◆ TO-DO LIST:
**a.** Reproduce the passage of the book review that begins at the words "Chapter 2 provides" and ends after the words "suffixation, and circumfixation.".
**b.** Answer these questions from the book review:
(i) Who introduced autosegmental morphology, and in what year?
(ii) On whose two-level formalism is finite-state morphology in its most popular form based?
(iii) In the treatment of the broken plural in Chapter 6, on what form is the formation of "salaatiin" based?

The book consists of eight chapters, which can be roughly divided
into a description of the background and earlier work on the topic in
Chapters 1-4 and a description of the author's own approach in
Chapter 1 introduces basic notions from morphology, formal languages,
finite-state automata, and Semitic morphology, with the aim of making
the book accessible to scholars from different backgrounds.
Chapter 2 provides a survey of the most prominent approaches to the
morphology of Semitic languages in linguistic theory. Autosegmental
morphology, introduced by McCarthy (1981), proposes that a form such
as "katab" is the result of linearization of information represented
at three different tiers, one for the root "ktb", one for the
vocalism "a", and one for the CV pattern CVCVC. Other approaches
discussed are based on this one. One particularly challenging process
found in Semitic languages is the formation of the so-called broken
plural, e.g. "salaatiin" from "sultaan". Apart from templatic
morphology, the morphology of Semitic languages also involves
prefixation, suffixation, and circumfixation.
Chapter 3 gives an historical overview of finite-state morphology. In
its most popular form it is based on Koskenniemi's (1983) two-level
formalism, which consists of a lexicon system for the concatenation
of formatives and a set of two-level rules mediating between the
lexical form resulting from the concatenation and the surface form
found in actual text. A number of developments are briefly
summarized, with the emphasis on those ones relevant to the
morphology of Semitic languages.
Chapter 4 is a survey of the discussion of the morphology of Semitic
languages in the context of computational linguistics. The proposals
range from the extension of finite-state morphology with additional
tapes to the abandonment of finite-state constraints.
In Chapter 5 the author describes his own approach, based on
proposals by Kay (1987) and Pulman & Hepple (1993). Instead of the
lexical form as used by Koskenniemi (1983), there are three tapes
corresponding to McCarthy's (1981) tiers. Rewrite rules relate a
triple from the tapes of the lexical form to a symbol of the surface
form. Affixes are represented on the same tape as the CV pattern and
put in the correct position by the morphotactic component, which
consists of regular or context-free rules.
Chapter 6 shows how each of the approaches discussed in Chapter 2 can
be modelled in terms of the system described in Chapter 5. In the
treatment of the broken plural, an extension of the model is
proposed. Rather than relating a plural form such as "salaatiin"
directly to the root "sltn", a vocalism, and a CV pattern, the
formation of this form is based on the singular "sultaan". More
generally, experience of writing actual mapping rules has shown that
it is not practical to require that they always refer to the tiers.

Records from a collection
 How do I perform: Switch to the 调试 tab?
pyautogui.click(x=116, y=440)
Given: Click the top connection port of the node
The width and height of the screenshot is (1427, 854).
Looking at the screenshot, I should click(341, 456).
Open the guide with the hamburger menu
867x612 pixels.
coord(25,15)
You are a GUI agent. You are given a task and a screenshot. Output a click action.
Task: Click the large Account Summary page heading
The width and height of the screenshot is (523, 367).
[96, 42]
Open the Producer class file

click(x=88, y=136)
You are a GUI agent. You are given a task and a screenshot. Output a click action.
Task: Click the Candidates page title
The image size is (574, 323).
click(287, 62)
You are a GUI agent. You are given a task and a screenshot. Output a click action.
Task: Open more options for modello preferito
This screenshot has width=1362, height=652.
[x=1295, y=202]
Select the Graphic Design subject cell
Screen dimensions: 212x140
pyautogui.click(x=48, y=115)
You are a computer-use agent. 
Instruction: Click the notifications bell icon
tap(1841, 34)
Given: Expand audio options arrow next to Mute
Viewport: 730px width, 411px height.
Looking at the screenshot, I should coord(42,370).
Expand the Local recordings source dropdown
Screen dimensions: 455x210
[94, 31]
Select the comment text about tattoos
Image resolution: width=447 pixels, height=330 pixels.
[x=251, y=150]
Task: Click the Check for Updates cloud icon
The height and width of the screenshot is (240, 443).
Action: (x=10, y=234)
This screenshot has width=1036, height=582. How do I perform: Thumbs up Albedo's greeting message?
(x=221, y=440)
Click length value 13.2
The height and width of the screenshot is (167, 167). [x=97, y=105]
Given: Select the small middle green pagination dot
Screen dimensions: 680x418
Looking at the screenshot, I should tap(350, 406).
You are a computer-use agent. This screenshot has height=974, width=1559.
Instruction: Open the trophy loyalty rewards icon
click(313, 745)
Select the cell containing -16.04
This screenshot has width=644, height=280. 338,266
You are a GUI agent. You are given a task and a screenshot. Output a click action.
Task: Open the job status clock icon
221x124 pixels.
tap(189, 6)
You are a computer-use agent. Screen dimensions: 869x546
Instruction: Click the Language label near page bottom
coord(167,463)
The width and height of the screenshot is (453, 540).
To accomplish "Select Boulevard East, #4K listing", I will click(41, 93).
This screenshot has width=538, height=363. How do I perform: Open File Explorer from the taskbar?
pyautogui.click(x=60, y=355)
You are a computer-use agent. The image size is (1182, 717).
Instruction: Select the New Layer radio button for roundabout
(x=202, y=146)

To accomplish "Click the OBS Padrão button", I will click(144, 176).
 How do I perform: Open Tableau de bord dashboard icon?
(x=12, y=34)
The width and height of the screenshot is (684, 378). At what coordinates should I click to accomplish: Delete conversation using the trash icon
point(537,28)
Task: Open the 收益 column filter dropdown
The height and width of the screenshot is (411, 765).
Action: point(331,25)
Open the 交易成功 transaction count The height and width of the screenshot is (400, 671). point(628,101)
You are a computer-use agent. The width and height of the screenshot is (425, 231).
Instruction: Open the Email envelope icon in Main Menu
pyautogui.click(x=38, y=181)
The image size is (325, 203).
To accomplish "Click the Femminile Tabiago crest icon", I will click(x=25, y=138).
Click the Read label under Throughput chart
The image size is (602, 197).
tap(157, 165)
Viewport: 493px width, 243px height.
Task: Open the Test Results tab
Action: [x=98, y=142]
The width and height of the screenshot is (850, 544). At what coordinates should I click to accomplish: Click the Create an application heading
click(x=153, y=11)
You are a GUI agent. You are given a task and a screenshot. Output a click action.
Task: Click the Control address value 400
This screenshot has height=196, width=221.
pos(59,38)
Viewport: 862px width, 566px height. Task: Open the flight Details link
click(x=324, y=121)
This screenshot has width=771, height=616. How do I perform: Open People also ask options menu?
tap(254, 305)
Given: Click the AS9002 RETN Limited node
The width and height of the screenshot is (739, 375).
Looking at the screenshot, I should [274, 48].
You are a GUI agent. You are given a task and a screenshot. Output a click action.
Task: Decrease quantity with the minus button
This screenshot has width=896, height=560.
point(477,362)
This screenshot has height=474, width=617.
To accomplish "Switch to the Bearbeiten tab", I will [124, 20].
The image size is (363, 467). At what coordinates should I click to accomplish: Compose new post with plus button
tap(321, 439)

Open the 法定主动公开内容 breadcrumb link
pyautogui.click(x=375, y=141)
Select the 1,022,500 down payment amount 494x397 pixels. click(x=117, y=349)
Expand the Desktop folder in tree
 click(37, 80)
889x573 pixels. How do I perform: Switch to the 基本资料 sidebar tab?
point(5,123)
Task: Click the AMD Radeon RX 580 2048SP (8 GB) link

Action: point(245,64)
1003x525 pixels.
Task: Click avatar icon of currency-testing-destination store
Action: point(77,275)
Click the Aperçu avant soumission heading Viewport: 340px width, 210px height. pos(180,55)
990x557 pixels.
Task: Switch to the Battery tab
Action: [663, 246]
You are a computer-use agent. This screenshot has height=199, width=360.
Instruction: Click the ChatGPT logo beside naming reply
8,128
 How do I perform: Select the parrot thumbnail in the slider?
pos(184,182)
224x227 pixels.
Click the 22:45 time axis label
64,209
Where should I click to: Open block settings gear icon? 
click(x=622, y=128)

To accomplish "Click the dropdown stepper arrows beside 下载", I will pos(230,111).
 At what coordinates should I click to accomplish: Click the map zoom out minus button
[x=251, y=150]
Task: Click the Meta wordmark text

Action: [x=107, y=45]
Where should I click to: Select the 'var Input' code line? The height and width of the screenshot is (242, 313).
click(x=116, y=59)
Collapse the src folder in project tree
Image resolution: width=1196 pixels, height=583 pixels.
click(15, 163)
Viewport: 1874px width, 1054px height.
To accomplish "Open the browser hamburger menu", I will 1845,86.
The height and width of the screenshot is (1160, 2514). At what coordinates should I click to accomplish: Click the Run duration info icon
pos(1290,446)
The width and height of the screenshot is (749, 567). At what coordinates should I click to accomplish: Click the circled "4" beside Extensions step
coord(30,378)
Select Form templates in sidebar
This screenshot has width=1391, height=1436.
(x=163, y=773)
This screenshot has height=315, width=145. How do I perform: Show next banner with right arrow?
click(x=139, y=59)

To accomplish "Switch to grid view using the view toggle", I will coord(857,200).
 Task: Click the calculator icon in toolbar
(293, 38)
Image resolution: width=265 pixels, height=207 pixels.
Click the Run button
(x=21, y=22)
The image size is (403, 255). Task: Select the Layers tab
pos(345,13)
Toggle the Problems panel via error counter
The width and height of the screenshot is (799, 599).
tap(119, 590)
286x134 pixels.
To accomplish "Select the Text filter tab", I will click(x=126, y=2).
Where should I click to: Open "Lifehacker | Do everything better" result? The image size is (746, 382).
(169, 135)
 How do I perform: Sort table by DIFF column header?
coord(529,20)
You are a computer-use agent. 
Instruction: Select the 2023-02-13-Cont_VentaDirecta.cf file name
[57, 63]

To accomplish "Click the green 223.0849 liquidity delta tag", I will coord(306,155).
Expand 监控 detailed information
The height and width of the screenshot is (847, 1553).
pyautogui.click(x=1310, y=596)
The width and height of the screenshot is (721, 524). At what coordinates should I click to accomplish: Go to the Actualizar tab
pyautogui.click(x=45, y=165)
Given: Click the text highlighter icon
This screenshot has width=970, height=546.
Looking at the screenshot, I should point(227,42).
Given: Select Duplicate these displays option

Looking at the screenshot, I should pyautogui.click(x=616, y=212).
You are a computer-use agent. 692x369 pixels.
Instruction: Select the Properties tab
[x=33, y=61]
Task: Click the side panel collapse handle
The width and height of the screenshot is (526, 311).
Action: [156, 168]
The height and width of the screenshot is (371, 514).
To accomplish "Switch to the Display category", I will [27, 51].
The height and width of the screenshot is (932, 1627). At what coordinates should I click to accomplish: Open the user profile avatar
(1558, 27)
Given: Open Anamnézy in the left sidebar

◆ SOLUTIONS BY TASK:
**a.**
Chapter 2 provides a survey of the most prominent approaches to the
morphology of Semitic languages in linguistic theory. Autosegmental
morphology, introduced by McCarthy (1981), proposes that a form such
as "katab" is the result of linearization of information represented
at three different tiers, one for the root "ktb", one for the
vocalism "a", and one for the CV pattern CVCVC. Other approaches
discussed are based on this one. One particularly challenging process
found in Semitic languages is the formation of the so-called broken
plural, e.g. "salaatiin" from "sultaan". Apart from templatic
morphology, the morphology of Semitic languages also involves
prefixation, suffixation, and circumfixation.

**b.**
(i) McCarthy, in 1981.
(ii) Koskenniemi's (1983).
(iii) The singular "sultaan".